Uncertainties in Identifying Responsible Pollutants in Observational Epidemiology Studies

Abstract
Studies of community air pollution must deal with a complex mixture of substances for which the available data on concentrations and their distributions vary greatly in completeness and accuracy. The monitoring database available for some pollutants (such as suspended particulate matter) far exceeds that available for others (such as carbon monoxide or nitrogen dioxide) in terms of spatial and temporal coverage. Little or no routine monitoring data are available on aeroallergens or on particles classified by size and chemistry, for example. In addition, the relationships between outdoor air concentrations and personal exposures vary by chemical species. This article addresses the concern that the availability and quality of observed data may limit the validity of the conclusions that can be derived from retrospective studies.

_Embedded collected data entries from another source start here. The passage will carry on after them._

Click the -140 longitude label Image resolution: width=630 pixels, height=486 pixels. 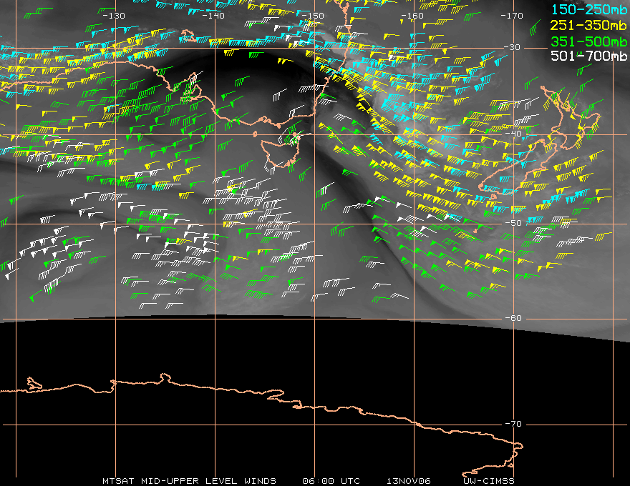click(213, 16)
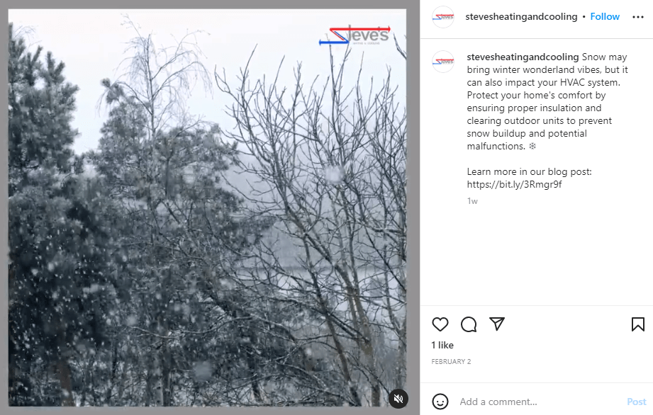Open emoji picker smiley icon

[440, 402]
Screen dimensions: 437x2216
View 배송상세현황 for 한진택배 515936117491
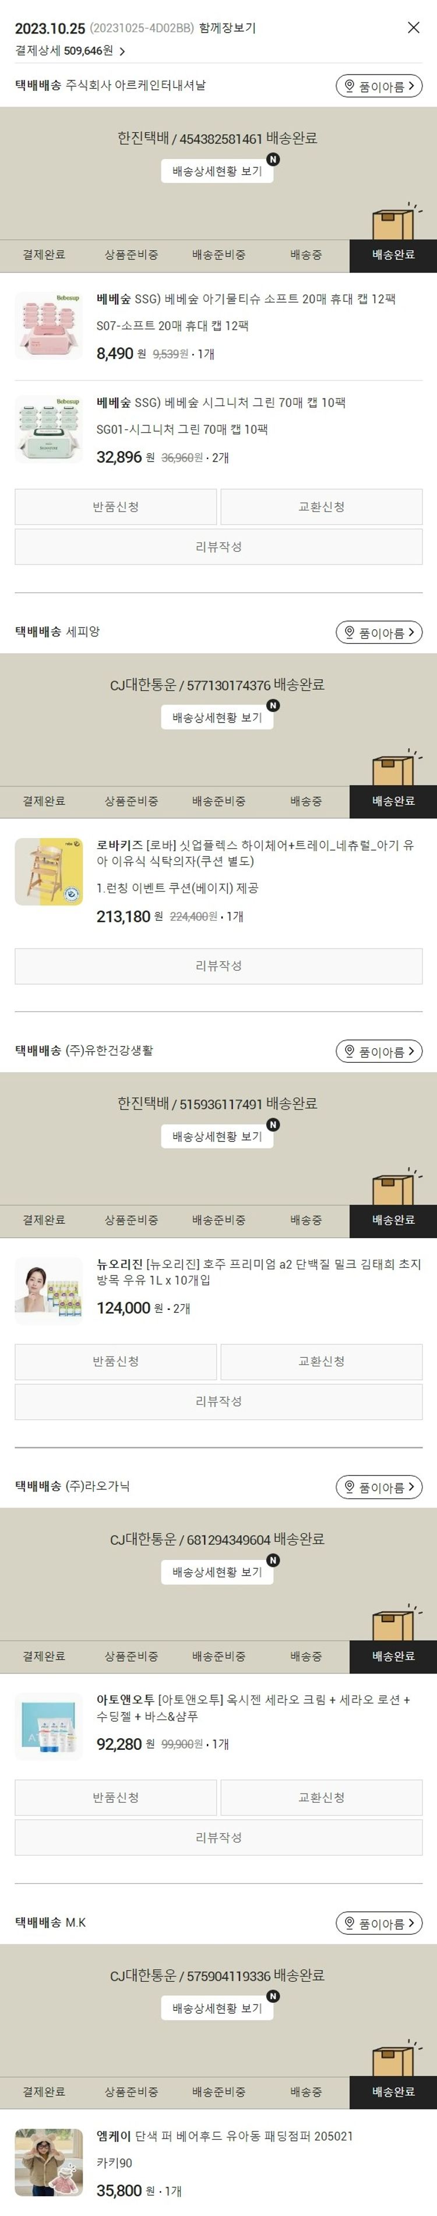pyautogui.click(x=217, y=1136)
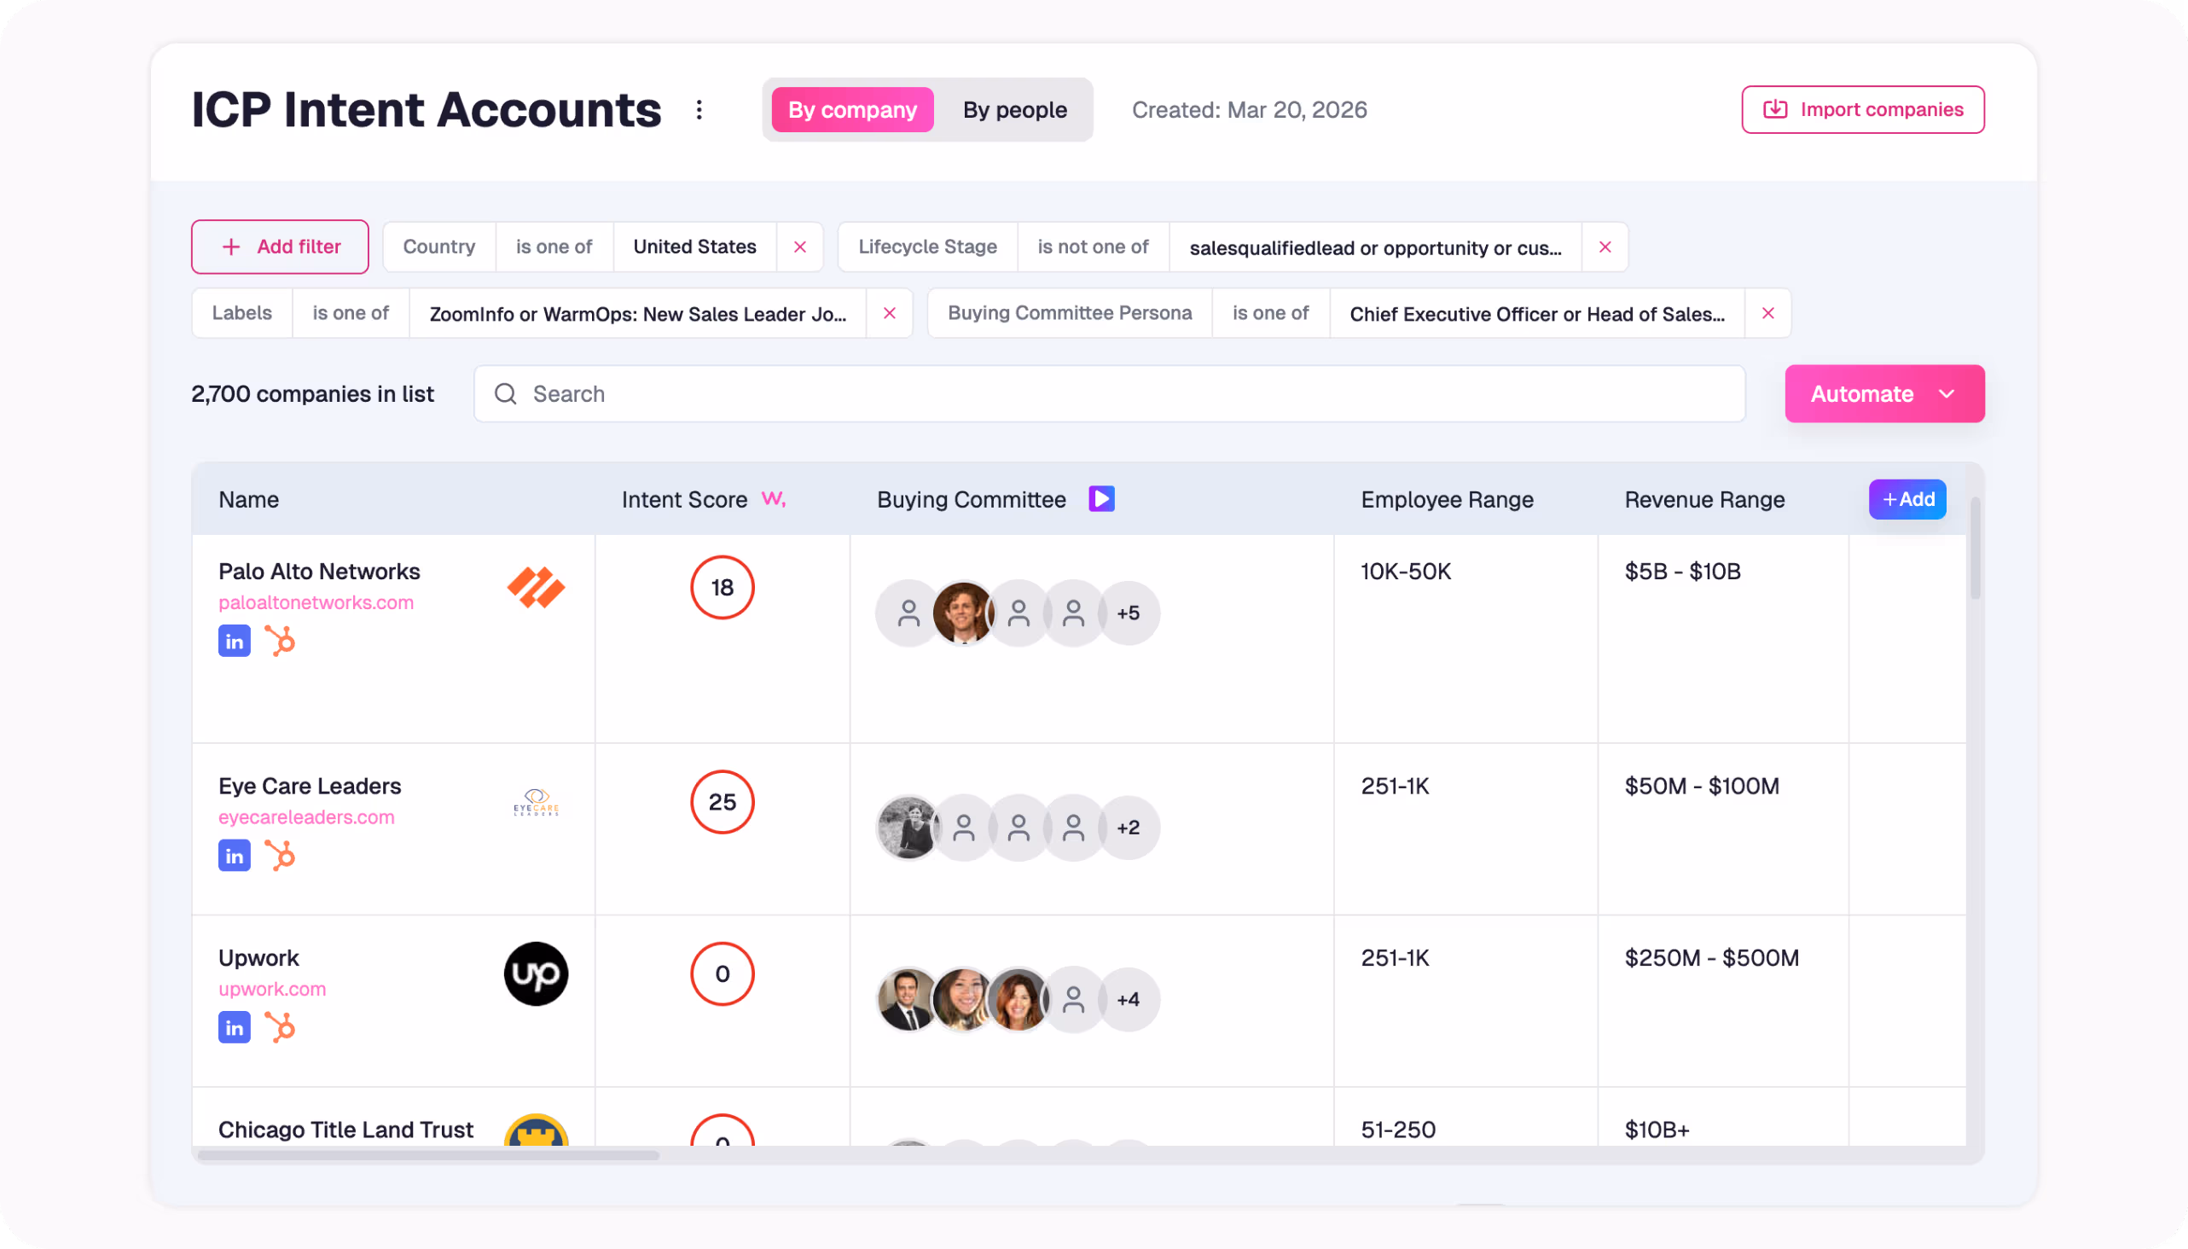
Task: Play the Buying Committee video icon
Action: point(1100,498)

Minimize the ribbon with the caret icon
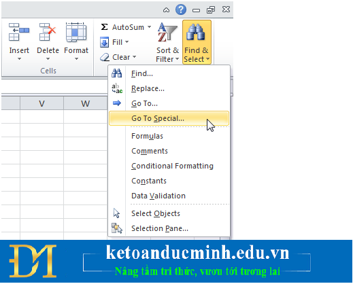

The basic assumptions of multiple regression analysis, the statistical tool most commonly used to study the effects of air quality on health, are reviewed. We show by data simulation and by numerical experiments with mortality and air quality data from Philadelphia that differences in the reliability of exposure estimates can be critical in the implied relationships between correlated variables in multiple (Joint) regressions. Further, measurement error obscures the true degree of collinearity that may actually be present. Finally, we consider how nonlinear transformations can affect Judgments about the relative importance of the variables considered. While models based on linear pollution relationships may be facile and may be convenient in characterizing effects, we have no assurance that they are in fact correct. Resolution of these issues will require better population-based air quality monitoring data as well as laboratory studies appropriate to characterizing the nature of the implied biological responses to the mixtures and concentrations that currently comprise community air quality.